Exercise tasks:
1 > Translate this sentence from the forum thread below about writing control codes to a text file into Spanish: "I am using TextPad 4 to view the control characters."
2 > Pick up the forum thread below about writing control codes to a text file from where it stops, and write what comes next.

Page excerpt:
☆ ☆ ☆ ☆

How do I create a one line text file with control codes? e.g.: 144 = 0x90 and 147 = 0x93?


D

Dan V.

How do I create a one line text file with these control codes? e.g.: 144 =
0x90 and 147 = 0x93?

I am trying to create a one line text file with these characters all one one
row with no spaces.

1. 144 = 0x90
2. 147 = 0x93
3. STX = (^B = 2 = 0x2)
4. NUL = (^@ = 0 = 0x0)
5. DC4 = (^T = 20 = 0x14)
6. SOH = (^A = 1 = 0x1)
7. GS (^] = 29 = 0x1d)
8. RS = (^^ = 30 = 0x1e


I tried StreamWriter, BinaryWriter... but it can't seem to handle the 147 =
0x93 without putting a strange 'A' character.
This is for use with a legacy program and that 'A' character can not be in
the text file.

I am using TextPad 4 to view the control characters.
The code below is close, but for 144 and 147 the strange 'A' character
exists prior to the Control code.

// BUG?: Do not specify encoding 'System.Text.Encoding.UTF8' else 147 will
not work: (even though documentation says UTF8 is default).
StreamWriter sw = new StreamWriter(@"C:\Text2.txt", false);

sw.WriteLine("Encoding: {0}", sw.Encoding.ToString());

sw.Write( (char) 144 );
sw.Write( (char) 147 );
sw.Write( (char) 2 );
sw.Write( (char) 0 );
sw.Write( (char) 20 );
sw.Write( (char) 1 );
sw.Write( (char) 29 );
sw.Write( (char) 30 );

sw.Close();
 
Ad

Advertisements

N

Niki Estner

Just curious: if you don't want codepage-translation, why do you use a
TextWriter class?
I think you should use a FileStream.

Niki
 
D

Dan V.

What is codepage-translation?

Tried FileStream in this way with similar results (I must be missing
something - though I am still using StreamWriter...)

// Create a 'FileStream' object.

FileStream myFileStream = new FileStream(@"C:\Text3.txt", FileMode.Create,
FileAccess.Write);

// Create a 'StreamWriter' to write the data into the file.

StreamWriter myStreamWriter = new StreamWriter(myFileStream,
System.Text.Encoding.UTF8);


myStreamWriter.WriteLine("Encoding: {0}",
myStreamWriter.Encoding.ToString());

myStreamWriter.Write( (char) 144 );

myStreamWriter.Write( (char) 147 );

myStreamWriter.Write( (char) 2 );

myStreamWriter.Write( (char) 0 );

myStreamWriter.Write( (char) 20 );

myStreamWriter.Write( (char) 1 );

myStreamWriter.Write( (char) 29 );

myStreamWriter.Write( (char) 30 );


// Update the 'StreamWriter'.

myStreamWriter.Flush();

// Close the 'StreamWriter' and FileStream.

☆ ☆ ☆ ☆

Data listing:
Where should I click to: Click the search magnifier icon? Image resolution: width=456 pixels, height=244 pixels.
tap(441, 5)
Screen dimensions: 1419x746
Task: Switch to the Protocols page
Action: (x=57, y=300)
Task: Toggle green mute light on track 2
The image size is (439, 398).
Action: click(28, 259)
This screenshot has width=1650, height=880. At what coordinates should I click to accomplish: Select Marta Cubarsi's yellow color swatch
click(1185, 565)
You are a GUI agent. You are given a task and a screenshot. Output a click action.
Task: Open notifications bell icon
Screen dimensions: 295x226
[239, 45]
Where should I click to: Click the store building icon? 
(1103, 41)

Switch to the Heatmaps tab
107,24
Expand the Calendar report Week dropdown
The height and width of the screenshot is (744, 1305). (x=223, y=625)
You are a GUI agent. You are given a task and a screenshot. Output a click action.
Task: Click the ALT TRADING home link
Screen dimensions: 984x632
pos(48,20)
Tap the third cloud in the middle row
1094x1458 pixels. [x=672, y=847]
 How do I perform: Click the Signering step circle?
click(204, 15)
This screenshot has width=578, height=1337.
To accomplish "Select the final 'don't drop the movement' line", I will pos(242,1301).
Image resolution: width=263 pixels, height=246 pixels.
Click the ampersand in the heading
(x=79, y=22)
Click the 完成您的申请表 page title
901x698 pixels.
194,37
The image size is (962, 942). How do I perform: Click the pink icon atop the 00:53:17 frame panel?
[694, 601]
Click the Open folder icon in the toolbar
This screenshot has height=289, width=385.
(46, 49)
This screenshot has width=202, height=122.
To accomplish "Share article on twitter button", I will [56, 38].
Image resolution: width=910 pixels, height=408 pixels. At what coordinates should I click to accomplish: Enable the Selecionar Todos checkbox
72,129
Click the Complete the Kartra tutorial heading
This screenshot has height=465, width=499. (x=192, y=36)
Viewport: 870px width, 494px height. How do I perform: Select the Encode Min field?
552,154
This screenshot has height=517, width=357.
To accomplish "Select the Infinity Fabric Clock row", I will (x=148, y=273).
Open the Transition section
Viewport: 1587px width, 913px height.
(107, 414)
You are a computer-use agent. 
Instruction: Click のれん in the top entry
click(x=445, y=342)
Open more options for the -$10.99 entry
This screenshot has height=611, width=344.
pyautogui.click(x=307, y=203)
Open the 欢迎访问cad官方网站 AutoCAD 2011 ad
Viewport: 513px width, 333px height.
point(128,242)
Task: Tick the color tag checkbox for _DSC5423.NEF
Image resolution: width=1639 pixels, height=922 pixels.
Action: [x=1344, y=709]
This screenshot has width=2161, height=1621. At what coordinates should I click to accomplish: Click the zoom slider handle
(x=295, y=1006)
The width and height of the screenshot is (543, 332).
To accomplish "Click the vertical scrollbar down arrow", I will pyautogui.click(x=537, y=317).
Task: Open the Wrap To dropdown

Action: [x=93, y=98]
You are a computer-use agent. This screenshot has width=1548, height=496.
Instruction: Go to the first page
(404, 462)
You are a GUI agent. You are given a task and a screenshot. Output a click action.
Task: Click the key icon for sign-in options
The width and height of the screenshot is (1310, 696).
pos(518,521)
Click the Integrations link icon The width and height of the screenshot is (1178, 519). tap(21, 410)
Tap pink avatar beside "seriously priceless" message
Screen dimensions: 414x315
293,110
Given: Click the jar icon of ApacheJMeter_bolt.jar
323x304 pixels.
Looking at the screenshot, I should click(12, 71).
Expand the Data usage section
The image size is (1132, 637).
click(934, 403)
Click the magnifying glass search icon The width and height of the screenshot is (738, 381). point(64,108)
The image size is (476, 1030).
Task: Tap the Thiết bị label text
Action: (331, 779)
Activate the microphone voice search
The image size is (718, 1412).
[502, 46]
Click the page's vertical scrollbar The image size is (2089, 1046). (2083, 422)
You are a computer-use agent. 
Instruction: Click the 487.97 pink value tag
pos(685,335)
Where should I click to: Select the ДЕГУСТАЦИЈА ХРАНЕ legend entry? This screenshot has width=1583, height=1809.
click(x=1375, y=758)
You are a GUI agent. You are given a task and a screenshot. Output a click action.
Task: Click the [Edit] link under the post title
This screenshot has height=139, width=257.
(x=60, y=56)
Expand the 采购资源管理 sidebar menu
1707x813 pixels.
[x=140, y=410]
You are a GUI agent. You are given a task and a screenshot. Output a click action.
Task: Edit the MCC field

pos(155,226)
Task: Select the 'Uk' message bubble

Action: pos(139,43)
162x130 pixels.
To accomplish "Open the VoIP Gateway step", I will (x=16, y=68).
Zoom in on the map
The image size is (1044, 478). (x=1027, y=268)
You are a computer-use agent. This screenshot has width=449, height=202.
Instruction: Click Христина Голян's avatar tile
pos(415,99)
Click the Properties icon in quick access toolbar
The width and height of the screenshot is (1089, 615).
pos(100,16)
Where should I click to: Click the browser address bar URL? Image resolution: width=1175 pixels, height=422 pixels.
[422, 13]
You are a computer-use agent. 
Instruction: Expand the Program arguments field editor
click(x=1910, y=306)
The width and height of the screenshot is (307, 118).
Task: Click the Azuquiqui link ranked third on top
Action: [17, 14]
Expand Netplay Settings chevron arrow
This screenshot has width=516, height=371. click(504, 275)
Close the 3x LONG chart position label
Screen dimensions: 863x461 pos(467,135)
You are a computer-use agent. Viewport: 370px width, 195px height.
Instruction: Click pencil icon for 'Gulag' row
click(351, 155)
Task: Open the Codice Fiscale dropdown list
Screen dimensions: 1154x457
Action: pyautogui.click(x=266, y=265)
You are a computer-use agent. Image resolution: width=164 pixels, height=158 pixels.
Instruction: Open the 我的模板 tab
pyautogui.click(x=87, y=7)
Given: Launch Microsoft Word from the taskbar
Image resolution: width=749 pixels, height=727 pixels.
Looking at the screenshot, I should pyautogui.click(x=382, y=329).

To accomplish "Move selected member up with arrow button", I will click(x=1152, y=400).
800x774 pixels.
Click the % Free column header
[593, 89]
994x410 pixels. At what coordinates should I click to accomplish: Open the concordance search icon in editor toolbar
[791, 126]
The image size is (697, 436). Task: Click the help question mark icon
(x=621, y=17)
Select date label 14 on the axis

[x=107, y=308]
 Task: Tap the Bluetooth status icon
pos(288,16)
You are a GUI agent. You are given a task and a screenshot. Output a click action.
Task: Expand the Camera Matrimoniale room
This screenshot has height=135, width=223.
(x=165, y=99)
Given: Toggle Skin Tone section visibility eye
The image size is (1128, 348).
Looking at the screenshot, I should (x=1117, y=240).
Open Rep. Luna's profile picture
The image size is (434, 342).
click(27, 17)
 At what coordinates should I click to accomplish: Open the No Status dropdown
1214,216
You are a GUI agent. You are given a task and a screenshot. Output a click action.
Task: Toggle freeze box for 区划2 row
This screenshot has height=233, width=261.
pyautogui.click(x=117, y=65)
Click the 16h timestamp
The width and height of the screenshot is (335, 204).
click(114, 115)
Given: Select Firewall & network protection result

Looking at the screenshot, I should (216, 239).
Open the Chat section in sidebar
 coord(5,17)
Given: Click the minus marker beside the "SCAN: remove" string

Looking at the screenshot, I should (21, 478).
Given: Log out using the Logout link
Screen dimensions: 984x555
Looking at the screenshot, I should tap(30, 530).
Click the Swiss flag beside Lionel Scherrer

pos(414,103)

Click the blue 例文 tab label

☆ ☆ ☆ ☆

Results for the exercise:
1 > Estoy usando TextPad 4 para ver los caracteres de control.

2 >
myStreamWriter.Close();

myFileStream.Close();






Niki Estner said:
Just curious: if you don't want codepage-translation, why do you use a
TextWriter class?
I think you should use a FileStream.

Niki

Dan V. said:
How do I create a one line text file with these control codes? e.g.: 144 =
0x90 and 147 = 0x93?

I am trying to create a one line text file with these characters all one one
row with no spaces.

1. 144 = 0x90
2. 147 = 0x93
3. STX = (^B = 2 = 0x2)
4. NUL = (^@ = 0 = 0x0)
5. DC4 = (^T = 20 = 0x14)
6. SOH = (^A = 1 = 0x1)
7. GS (^] = 29 = 0x1d)
8. RS = (^^ = 30 = 0x1e


I tried StreamWriter, BinaryWriter... but it can't seem to handle the
147
=
0x93 without putting a strange 'A' character.
This is for use with a legacy program and that 'A' character can not be in
the text file.

I am using TextPad 4 to view the control characters.
The code below is close, but for 144 and 147 the strange 'A' character
exists prior to the Control code.

// BUG?: Do not specify encoding 'System.Text.Encoding.UTF8' else 147 will
not work: (even though documentation says UTF8 is default).
StreamWriter sw = new StreamWriter(@"C:\Text2.txt", false);

sw.WriteLine("Encoding: {0}", sw.Encoding.ToString());

sw.Write( (char) 144 );
sw.Write( (char) 147 );
sw.Write( (char) 2 );
sw.Write( (char) 0 );
sw.Write( (char) 20 );
sw.Write( (char) 1 );
sw.Write( (char) 29 );
sw.Write( (char) 30 );

sw.Close();
 
A

Austin Ehlers

<snip>

For straight byte reading/writing, use the FileStream class. Ex:

FileStream fs = new FileStream(@"C:\Text3.txt", FileMode.Create,
FileAccess.Write);

fs.WriteByte(144);
fs.WriteByte(147);
fs.WriteByte(2);
fs.WriteByte(0);
fs.WriteByte(20);
fs.WriteByte(1);
fs.WriteByte(29);
fs.WriteByte(30);
fs.Close();
 
D

Dan V.

Thank you it worked beautifully.

How would I write a string using WriteByte?
Like:

fs.WriteByte(0);
fs.Write(@"c:\TextToAdd.txt"); // want to add a control char before and
after this string, but this does not work, not sure how to use all
parameters

fs.WriteByte(29);
 
J

Jon Skeet [C# MVP]

Dan V. said:
Thank you it worked beautifully.

How would I write a string using WriteByte?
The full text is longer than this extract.